THINGS TO DO |
- a) Rewrite the country diary from "By Paul Evans" down to "become an imago.", changing "imago" to "adult insect" wherever it appears.
- b) Answer these questions from the country diary, one answer per line:
(i) On a leaf of which plant do the two shieldbugs turn?
(ii) Which instar is the nymph shieldbug in?
(iii) What part of the wasp does the hornet leave uneaten?
------ PAGE TEXT ------
Country diary: The insects turn the air thick with chemical signals

By Paul Evans
Common green shield bugs
‘Although at different stages of development, the two green shieldbugs connect physically.’ Photograph: Maria Nunzia @Varvera

Two insects turn like compasses on a leaf of traveller’s-joy. They look very different from each other, but they are the same species – the common green shieldbug, Palomena prasina. One is more animated and moves quickly across the leaf; its head and antennae stick out of the top of its green, pitted, shield-shaped body that is broad along the pronotum at the top and pointed at its tip below. This is an adult shieldbug, an imago.

The other is more sedentary, a circular, pea-green shield with black heraldic markings; this is a nymph shieldbug, in its fifth and final instar – or stage of development – before it sheds its nymph shield to become an imago.

Although at different stages of development, the two green shieldbugs connect physically, aware of each other’s excretions of a defensive pheromone from which they get the name, stink bug. In this rare moment of autumn sunshine that galvanises the insect world with a jolt of electricity, the air must be as full of swirling chemical signals as it is wings.

The static around a clump of ivy, in full flower and in full sun, is as if the dial on insect volume has turned up to 11. Hundreds of bees, hoverflies, flies and wasps swarm around the ivy, stopping to take nectar and pollen from the flowers. A lone hornet, Vespa crabro, massive and piratical in comparison, swoops, grabs a wasp and eats it from the head down, discarding only the wings. The hornet devours the wasp in a minute, then flies away to her nest to feed the last batch of larvae in a process called trophallaxis – she regurgitates the protein-rich, chewed-up remains of the wasp for the larvae, which in turn produce a carbohydrate-rich salivary fluid for the adult hornet.
------ RECORD EXTRACTS ------
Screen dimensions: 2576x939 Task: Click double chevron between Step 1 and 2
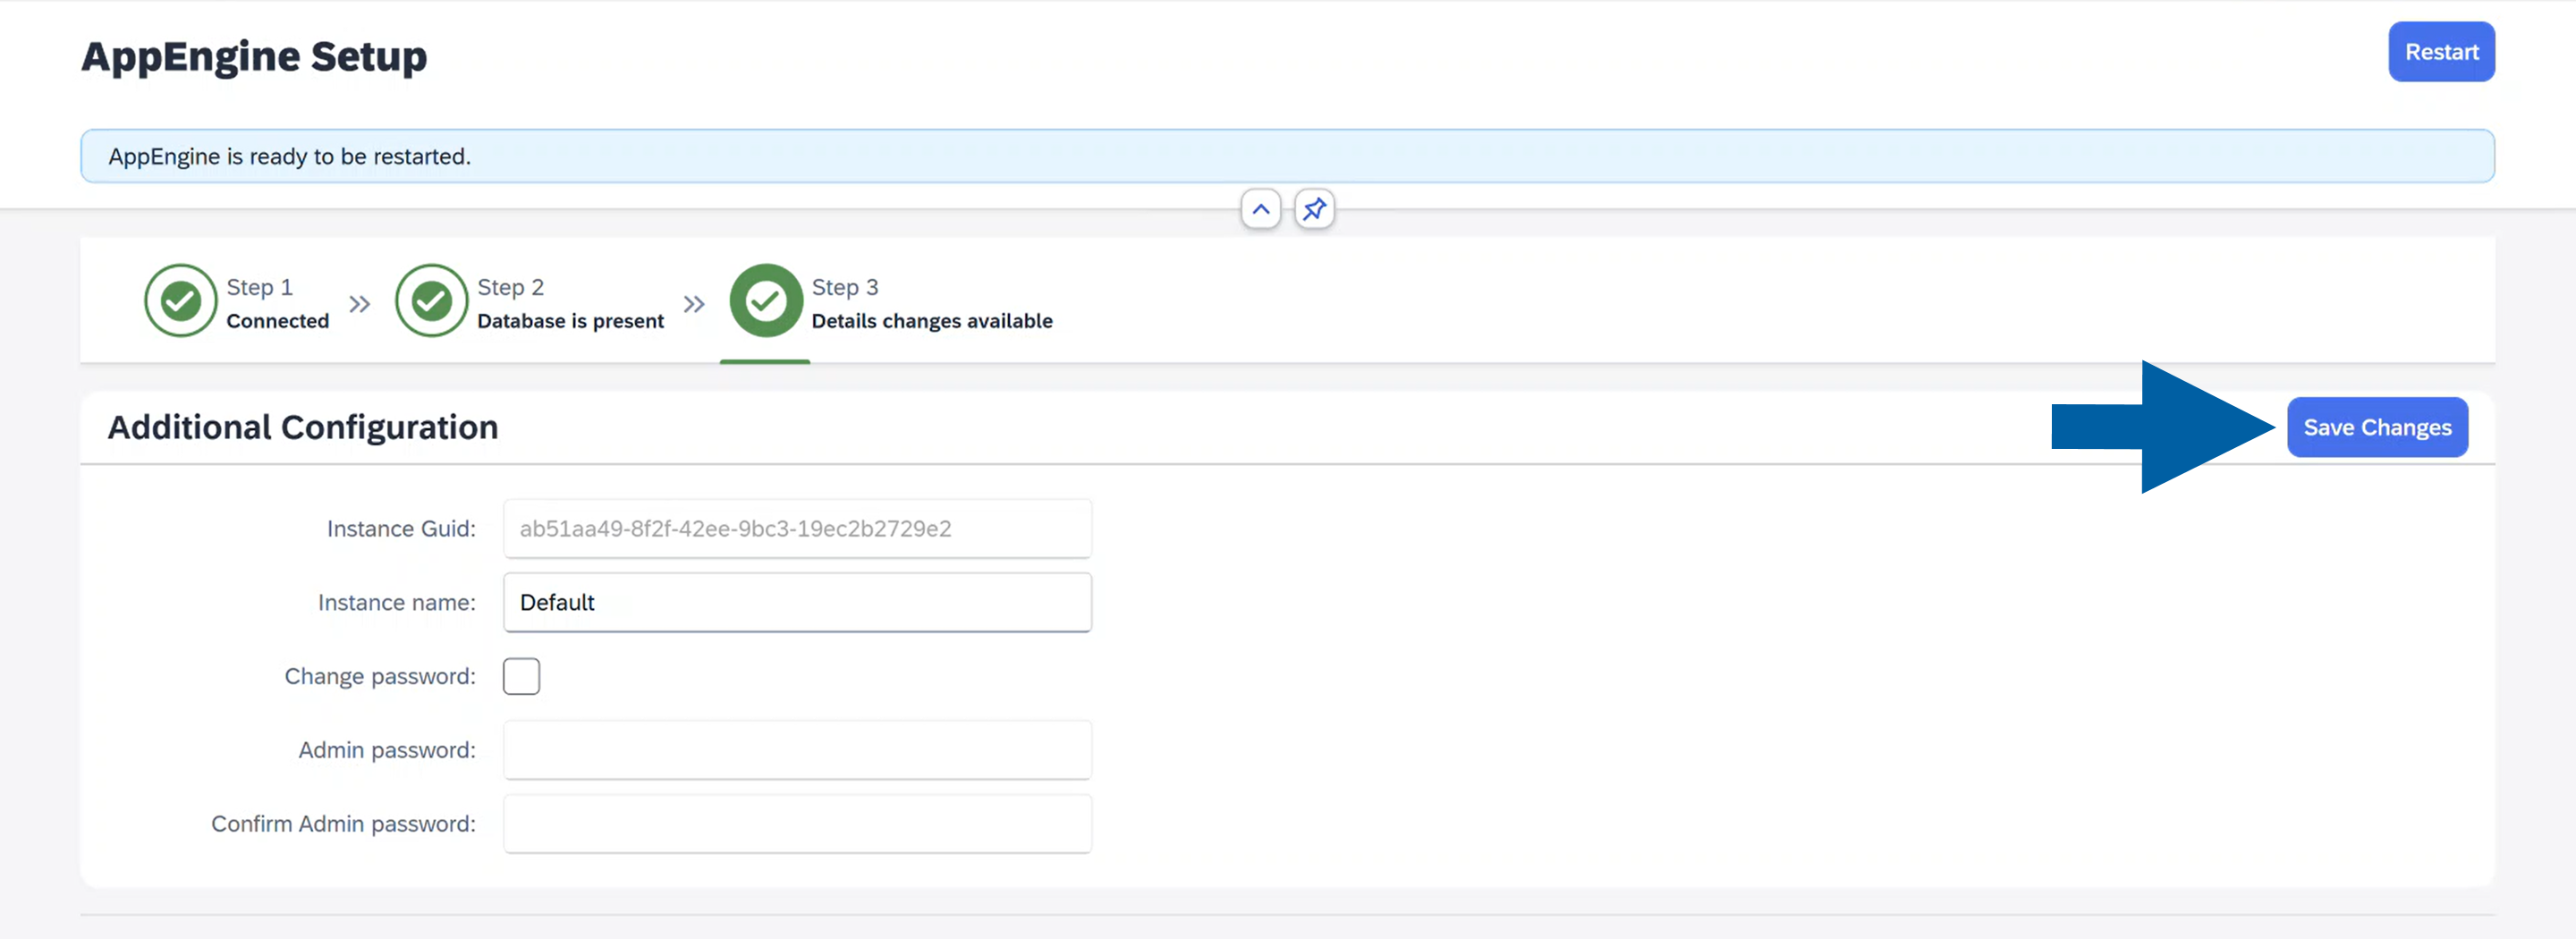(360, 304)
------
------ RECORD EXTRACTS ------
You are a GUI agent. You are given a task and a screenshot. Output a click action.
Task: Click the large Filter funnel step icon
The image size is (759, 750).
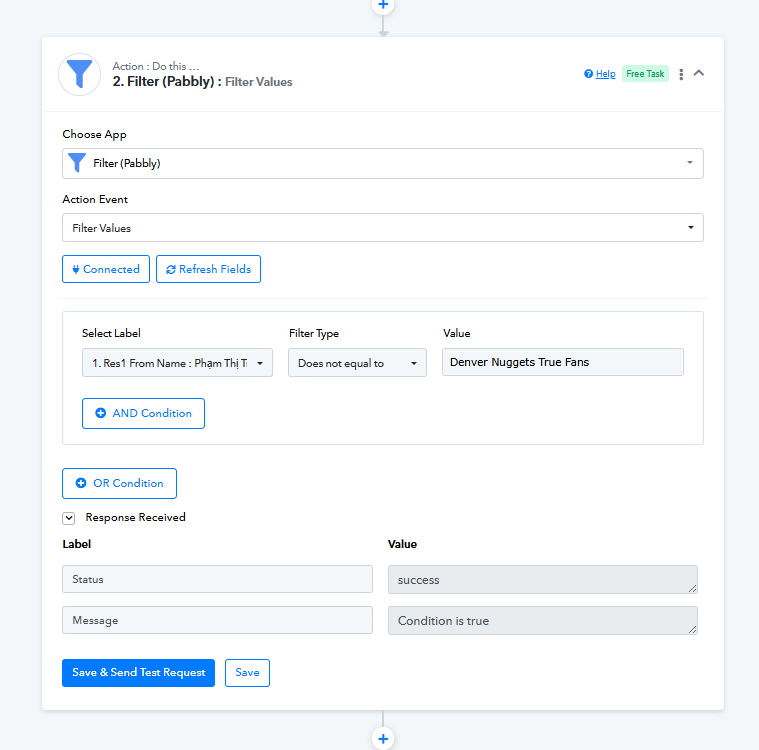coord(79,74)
------
------ RECORD EXTRACTS ------
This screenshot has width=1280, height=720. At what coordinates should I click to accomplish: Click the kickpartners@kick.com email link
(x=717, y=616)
------
OUTPUTS BY TASK |
- a)
By Paul Evans
Common green shield bugs
‘Although at different stages of development, the two green shieldbugs connect physically.’ Photograph: Maria Nunzia @Varvera

Two insects turn like compasses on a leaf of traveller’s-joy. They look very different from each other, but they are the same species – the common green shieldbug, Palomena prasina. One is more animated and moves quickly across the leaf; its head and antennae stick out of the top of its green, pitted, shield-shaped body that is broad along the pronotum at the top and pointed at its tip below. This is an adult shieldbug, an adult insect.

The other is more sedentary, a circular, pea-green shield with black heraldic markings; this is a nymph shieldbug, in its fifth and final instar – or stage of development – before it sheds its nymph shield to become an adult insect.

- b)
(i) Traveller's-joy
(ii) Its fifth and final instar
(iii) The wings